MATERIALS PROVIDED>

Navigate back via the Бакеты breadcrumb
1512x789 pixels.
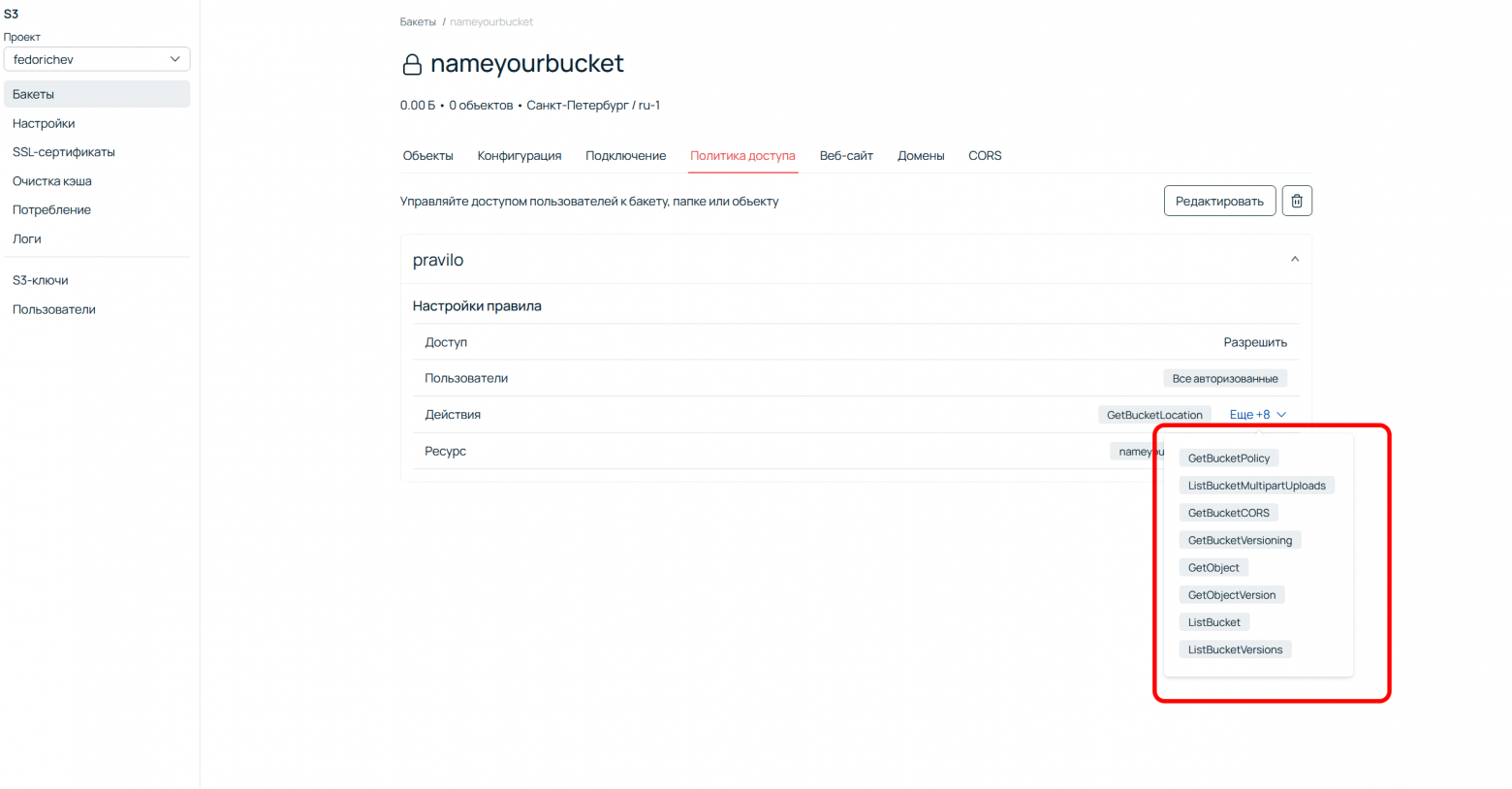[418, 21]
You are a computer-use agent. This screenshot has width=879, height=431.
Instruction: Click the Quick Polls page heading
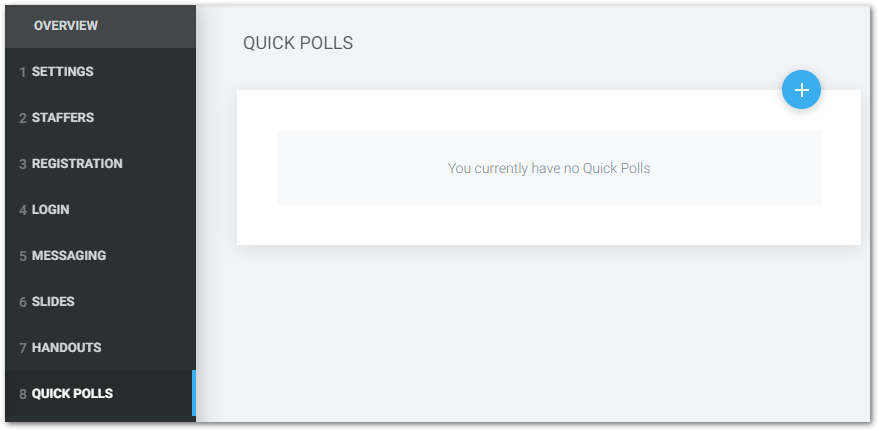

WORK TO COMPLETE> The copy should hold, exactly, the lines from the one containing "You are a computer-use" to the final line of the listing above, with both ends present and no pictures.

EXERCISE SOLUTION>
You are a computer-use agent. This screenshot has width=879, height=431.
Instruction: Click the Quick Polls page heading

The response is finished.